Venters pitched an efficient and perfect ninth inning with three ground-outs in Tuesday’s 1-0 loss to the Braves.

Before being called up April 25, his last major league appearance was Oct. 12, 2012, when he pitched two-thirds of a scoreless inning in the Braves’ Wild Card game loss to Cardinals.

He elbow had throbbed for much of that season, but Venters still managed to pitch effectively, posting a 3.22 ERA in 66 appearances with 69 strikeouts in 58 2/3 innings despite a stint on the disabled list.

That’d be a really good season for more relievers, but few have experienced the dizzying heights that Venters reached in 2010 and 2011 when he was part of the “O’Ventbrel” relief trio – Venters and Eric O’Flaherty setting up Craig Kimbrel – that was as good as any the majors have seen in the past quarter-century.

In that two-year span Venters was astonishly good, posting a 1.89 ERA in a whopping 164 appearances – including a league-leading 85 appearances in 2011 -- while limiting batters to a .190 average and .530 OPS and recording 189 strikeouts in 171 innings.

“He was Andrew Miller before Andrew Miller,” said Braves reliever Peter Moylan, a teammate in those three seasons. “Him and Kimbrel and O’Flaherty, it was just lights-out. But he was absolutely Andrew Miller, Dellin Betances and Aroldis Chapman rolled into one guy.”

His second appearance with the Rays last week was at Boston, where Venters and Red Sox closer Kimbrel chatted during the game across a neck-high wall separating the bullpens. Neither one of them could stop smiling.

“It was a special group, all seven of us,” Venters said of that former Braves bullpen. “We had a pretty tight-knit group, we enjoyed ourselves, enjoyed being together, and fortunately we pitched pretty well together. It was a special run and I still talk to those guys…. I’ve heard from most of them. I got to see Craig in Boston and texted O’Flaherty and a couple of other guys.

“It’s been great to talk to them and I’m grateful for all the texts and responses I’ve gotten from guys that I played with or came across. I don’t know if I deserve all this attention and the kind words, but I’m grateful.”

After his ulnar collateral wore down in 2012 and popped the following spring, Venters had his second Tommy John surgery. He missed the entire 2013 season, signed with the Rays and missed the next two seasons after another TJ surgery in 2014. Three full seasons of no pitching whatsoever, not even in a minor league game.

“There was days where I wondered if I was wasting my time and if this was possible,” Venters said. “I tried to go in the training room and get my work done, try to put it out of my mind and just push through it every day, see what happens….

“I had an amazing support system. The Rays were always there with me, my family was always there, my agent. I had a wonderful support system that made those things easier on me. It was a crazy journey but so far, so good. It’s worked out.”

Ask anyone who played with Venters in the Braves’ organization and they will say he’s an even better person and teammate than he was a reliever.
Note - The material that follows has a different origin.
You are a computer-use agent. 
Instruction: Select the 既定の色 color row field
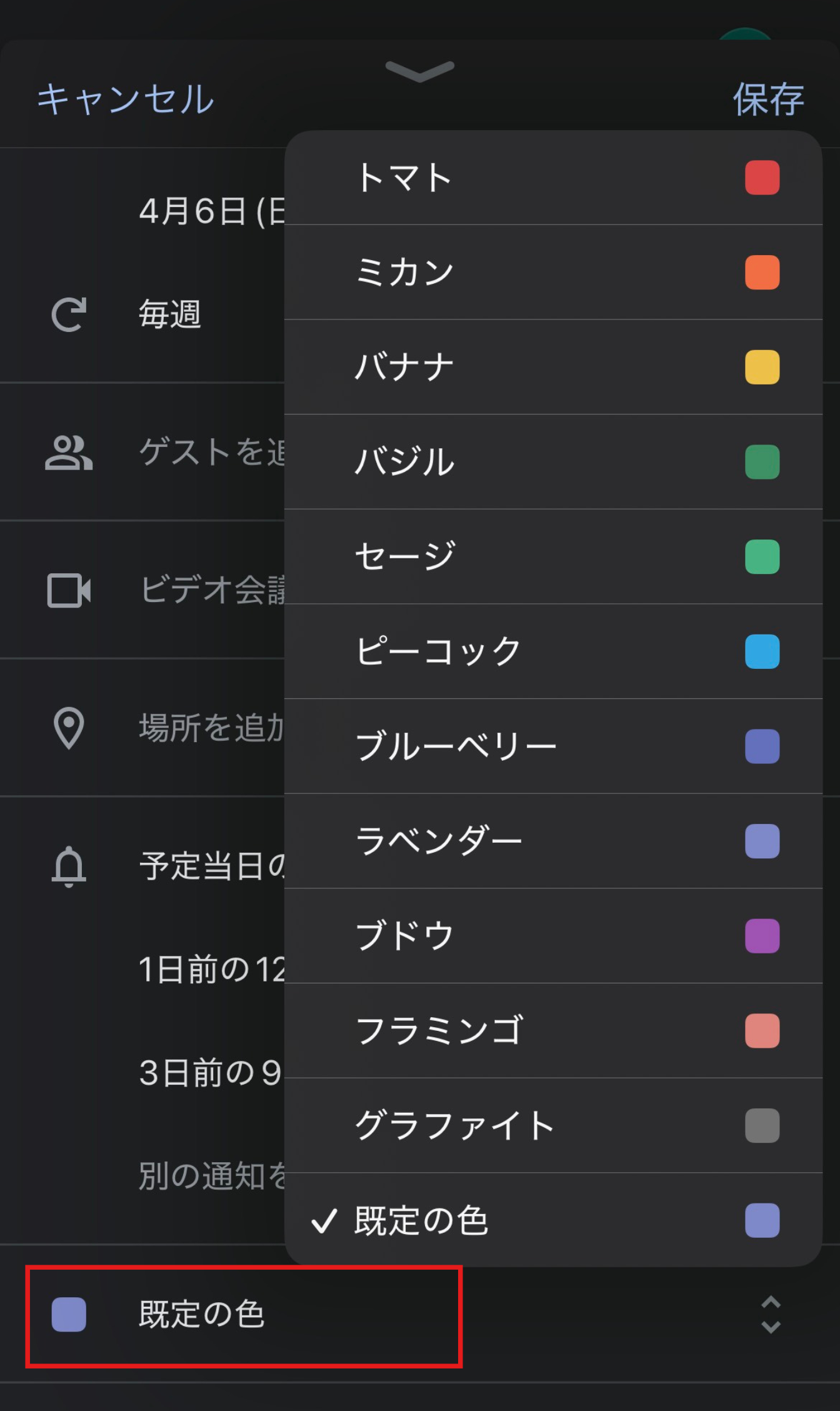click(244, 1315)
And was a damn good reliever.

“He was as good as it gets,” said Braves manager Brian Snitker, a coach at that time. “I don’t know that there was a better left-handed guy out of the pen that was as good as him, that was as nasty as him. It was crazy, just crazy-good. And because of the person he is, his family and the whole thing, is why you really pull for that guy. There’s a lot of people who remember, who were his teammates, that feel real good about the fact that he’s here doing what he wants to do again….
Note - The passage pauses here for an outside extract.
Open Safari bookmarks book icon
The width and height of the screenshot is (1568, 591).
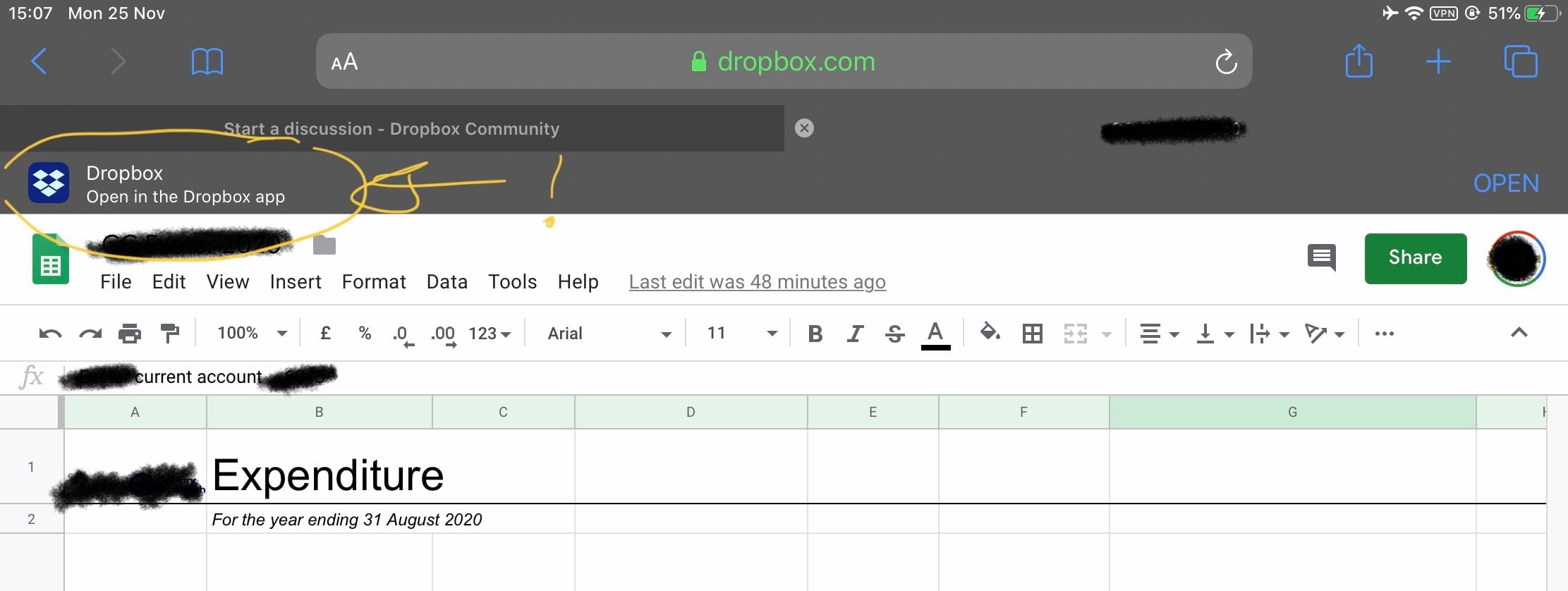207,61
“I saw him at breakfast this morning (at the Braves’ hotel in St. Petersburg). I said that was the happiest day of this summer for me when I heard that he got called up and saw that he pitched. I’m just so proud and happy for him, after everything that he went through. What he did for us when he was here, I mean, my God. It blows me away what he went through to get (back).”

Moylan said, “If there’s a person that I couldn’t be happier for, it’d be him and Med (Kris Medlen, another former Braves pitcher who overcame two Tommy John surgeries to make it back to the major leagues). The crew that we had back in the day, seeing these guys come back – Jonny, what he’s been through, that trumps all of them. It’s amazing.”